GAO Deyong, CHEN Taida, MIAO Lan   

  1. 1.School of Electronic and Information Engineering, Lanzhou Jiaotong University, Lanzhou 730070, China
    2.Gansu Provincial Engineering Research Center for Artificial Intelligence and Graphic and Image Processing, Lanzhou 730070, China
  • Online:2024-08-15 Published:2024-08-15

摘要: 针对道路场景中目标尺度多变、复杂背景干扰导致检测精度低、漏检率高的问题,提出一种改进YOLOv8n的道路目标检测算法。引入多样化分支块(diverse branch block,DBB)构建C2fDBB模块,替代原算法中的C2f模块,增强网络多尺度特征提取能力。在路径聚合网络(path aggregation network,PANet)的基础上结合渐进特征金字塔网络(asymptotic feature pyramid network,AFPN)思想,提出PA-AFPN(path aggregation progressive feature pyramid network)特征融合方式,提升网络对多尺度特征的融合能力。设计SPPF2_TA(SPPF with dual-branch structure incorporating triplet attention)模块,通过在SPPF(spatial pyramid pooling fast)中引入平均池化分支和三重注意力机制(triplet attention,TA),有效整合多尺度信息,降低背景干扰对检测的影响。采用MPDIoU作为新边界回归损失函数,替代原损失函数,加速算法收敛,提高目标定位精度。在公开道路目标数据集BDD100K和SODA10M上的实验结果显示,改进方法的mAP@0.5相较于基线算法分别提升了5.7个百分点和7.3个百分点,计算量降低了0.6 GFLOPs。与其他主流目标检测方法相比,改进方法在计算量、FPS和mAP@0.5等方面均展现出显著优势,更加契合道路场景下的目标检测任务需求。

关键词: YOLOv8, 结构重参数化, 渐进特征金字塔网络(AFPN), 道路目标, 注意力机制

Abstract: Addressing the challenges posed by varying object scales and complex background interference that result in low detection accuracy and high missed detection rates in road scenes, an enhanced road object detection algorithm is proposed based on YOLOv8n. Firstly, the diverse branch block (DBB) is introduced to construct the C2fDBB module, replacing the original C2f module, thereby enhancing the network capacity to extract multi-scale features. Secondly, building upon the path aggregation network (PANet), the asymptotic feature pyramid network (AFPN) concept is leveraged to propose the path aggregation progressive feature pyramid network (PA-AFPN) feature fusion method, enhancing the network ability to integrate multi-scale features effectively.

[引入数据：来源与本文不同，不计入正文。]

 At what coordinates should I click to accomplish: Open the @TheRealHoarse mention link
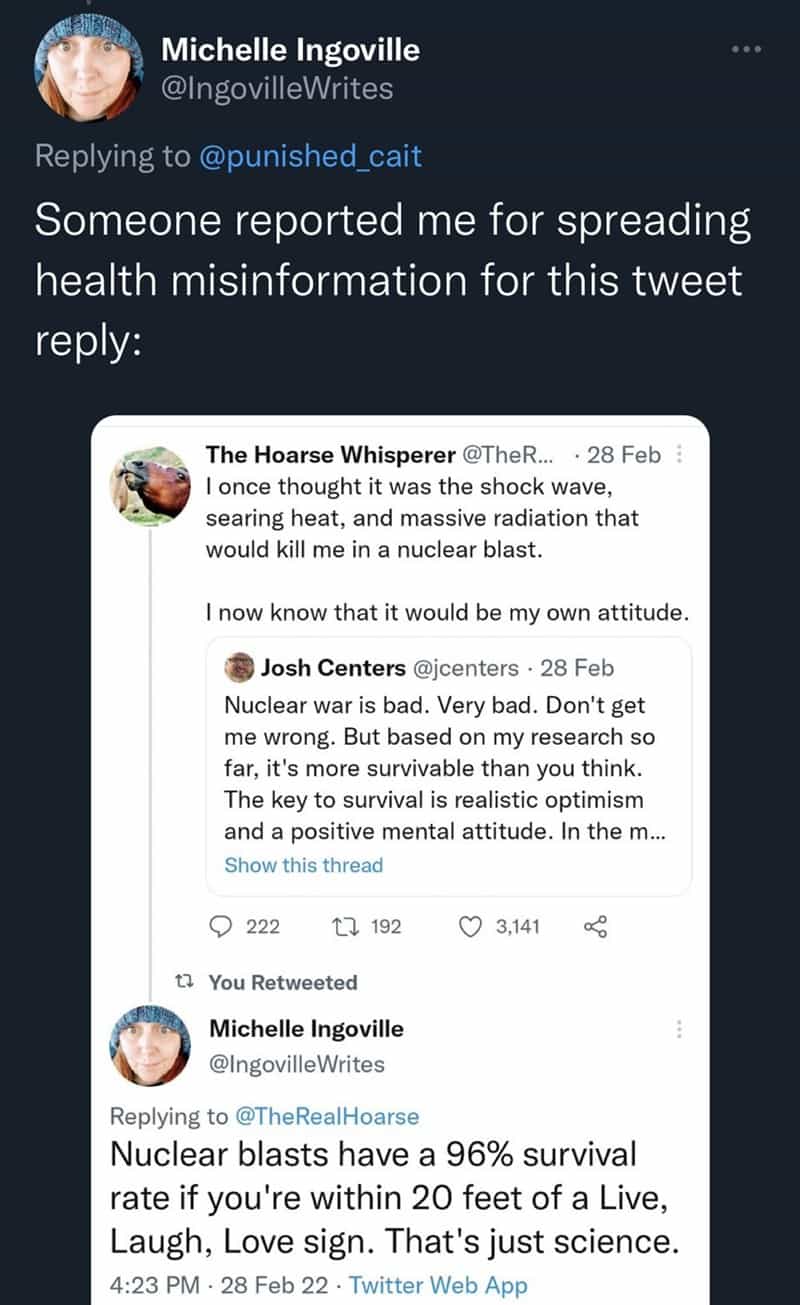(x=330, y=1116)
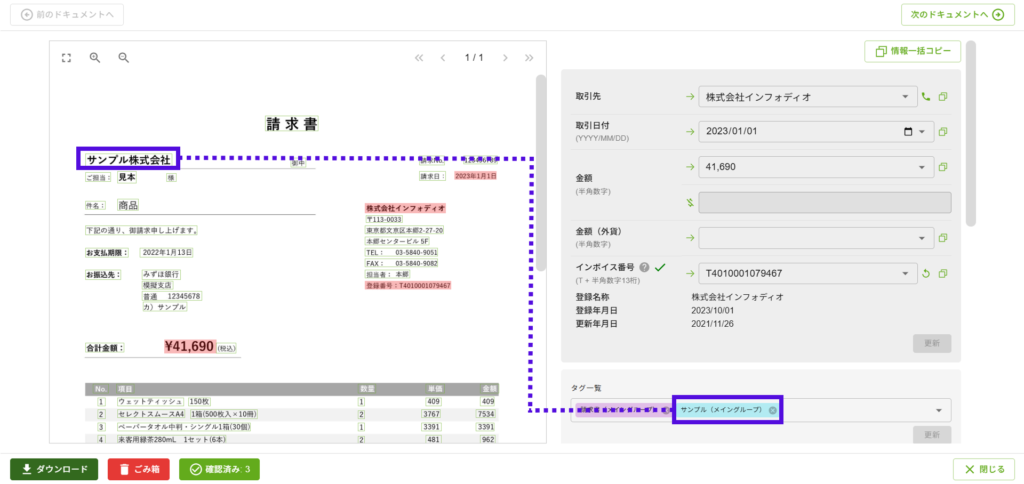Jump to the last page of document
The image size is (1024, 484).
click(x=529, y=58)

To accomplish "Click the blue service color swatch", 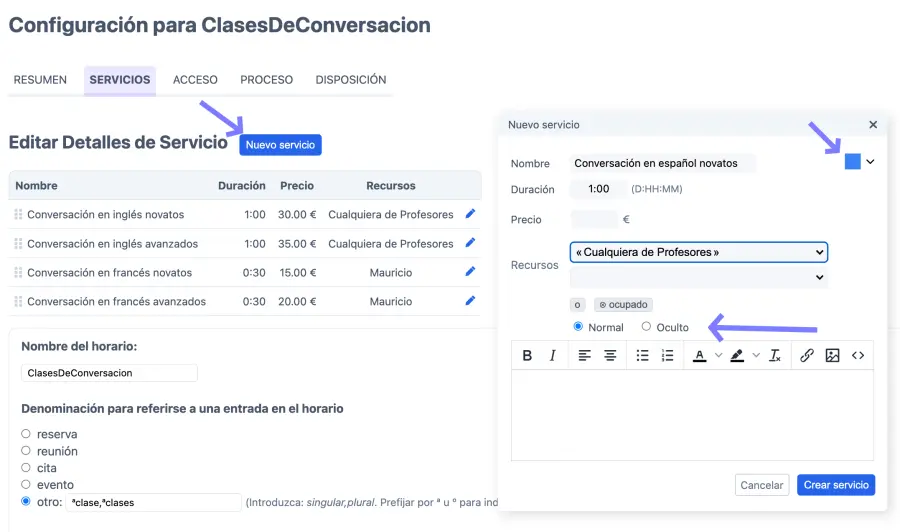I will tap(852, 162).
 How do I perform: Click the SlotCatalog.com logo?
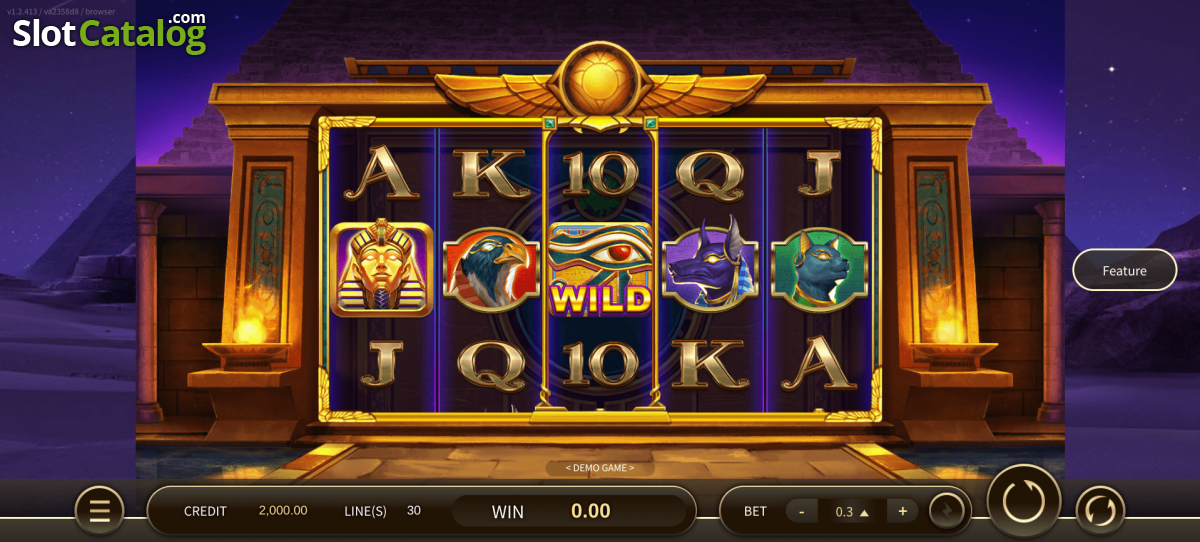pyautogui.click(x=110, y=33)
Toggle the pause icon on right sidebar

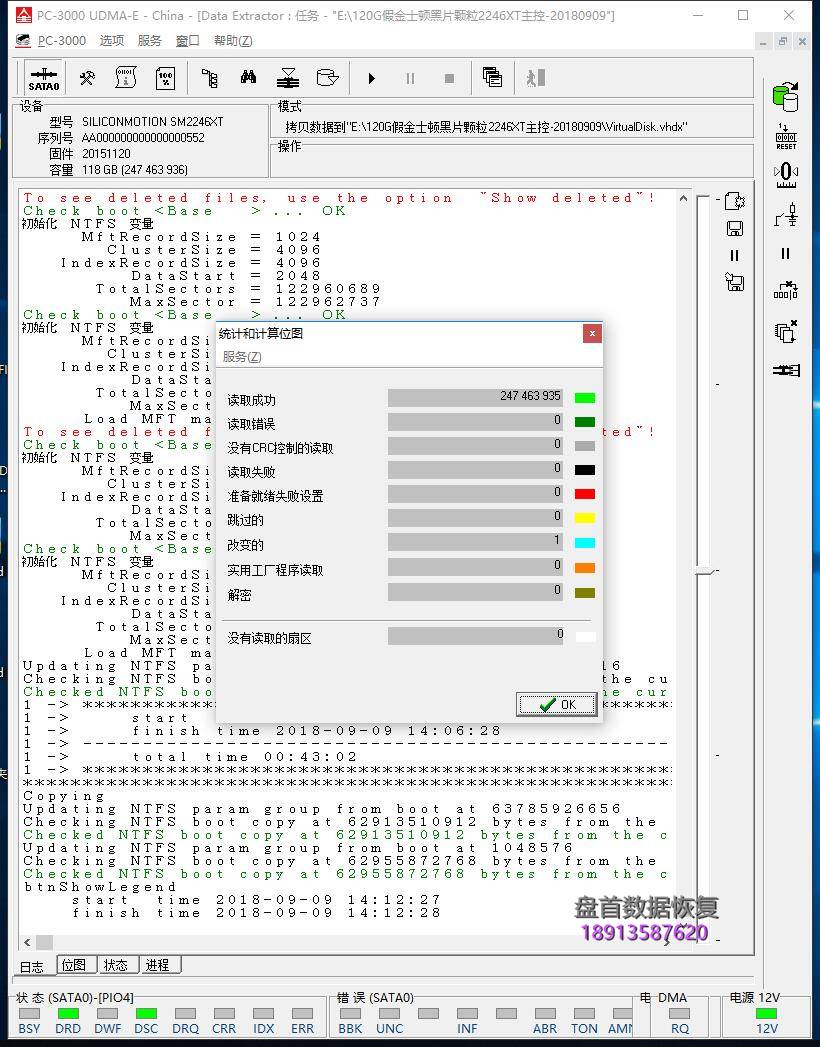(x=786, y=254)
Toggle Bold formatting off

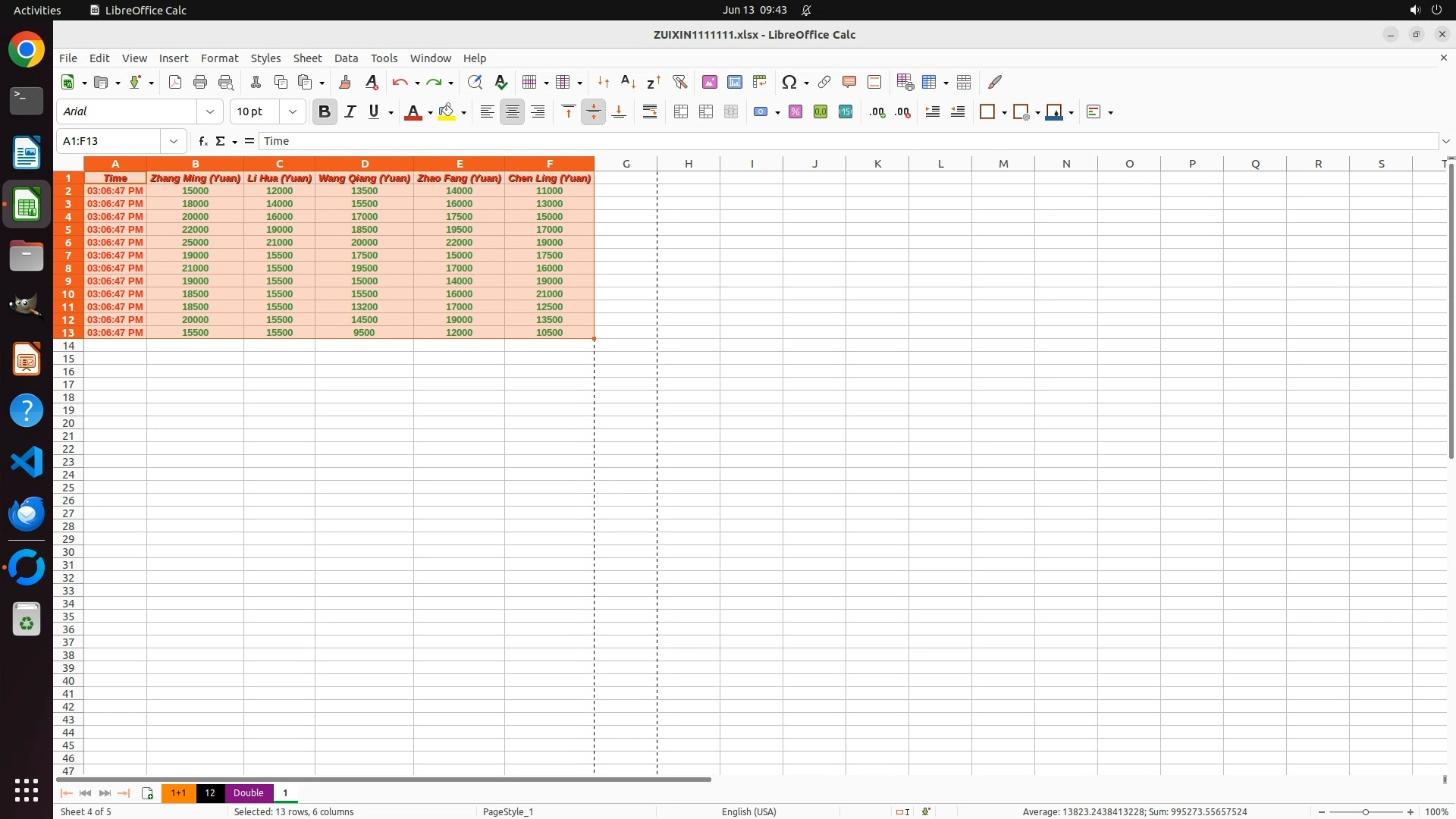click(325, 111)
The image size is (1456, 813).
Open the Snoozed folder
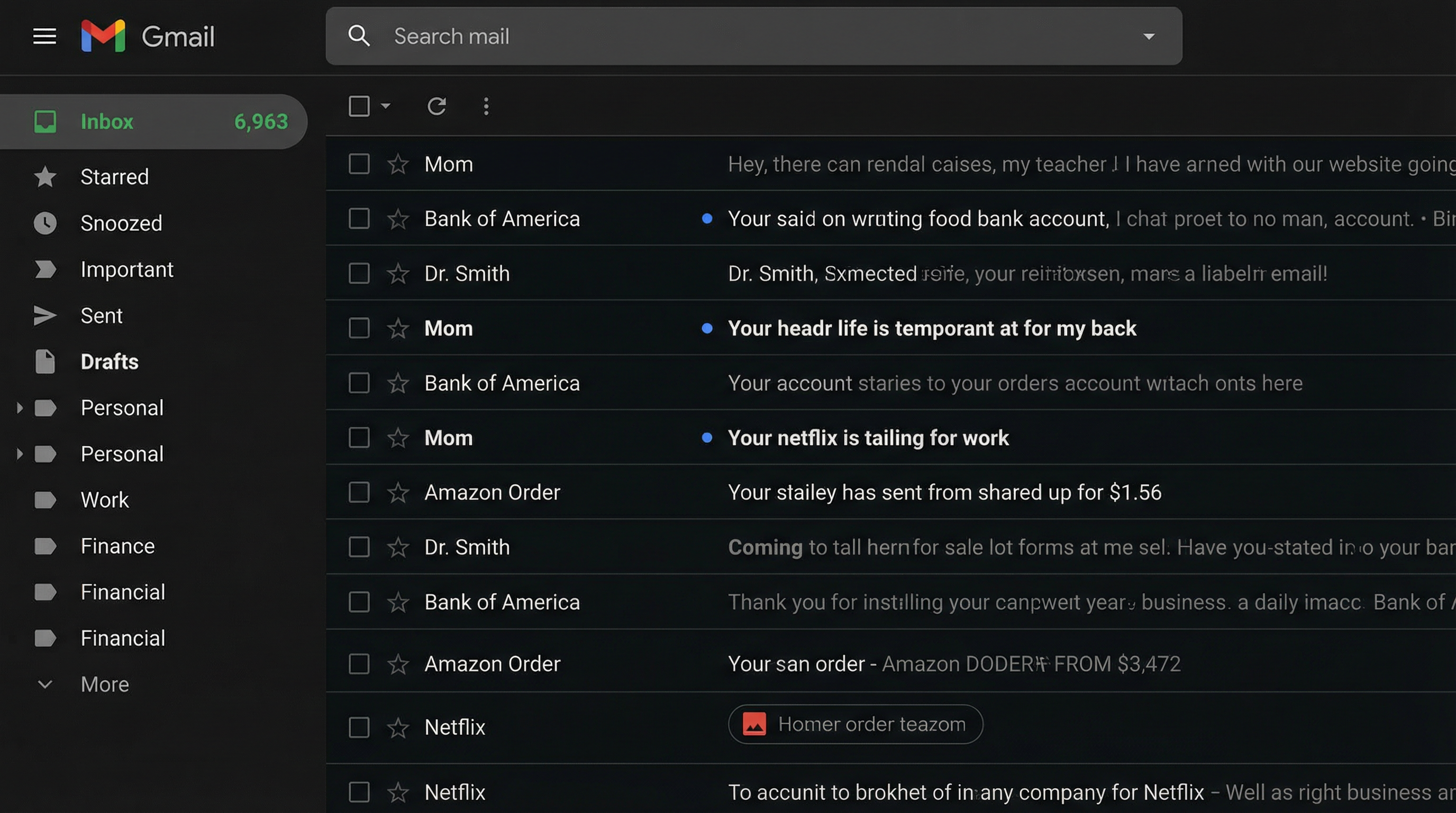(121, 223)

Additionally, the SPPF (spatial pyramid pooling fast) with dual-branch structure incorporating triplet attention (SPPF2_TA) module is designed, which efficiently integrates multi-scale information through an average pooling branch and triplet attention (TA) mechanism, effectively reducing the impact of background interference on detection. Finally, MPDIoU is adopted as the new boundary regression loss function to replace the original loss function, expediting algorithm convergence and enhancing object localization precision. Experimental results on the public road benchmark datasets BDD100K and SODA10M demonstrate that the improved algorithm achieves an increase of 5.7?percentage points and 7.3?percentage points in mAP@0.5 compared to baseline algorithms, with a reduction in computational load by 0.6 GFLOPs. Compared to other mainstream object detection methods, the proposed algorithm shows notable advantages in terms of FLOPs, FPS, and mAP@0.5, making it more suitable for object detection tasks in road scenes.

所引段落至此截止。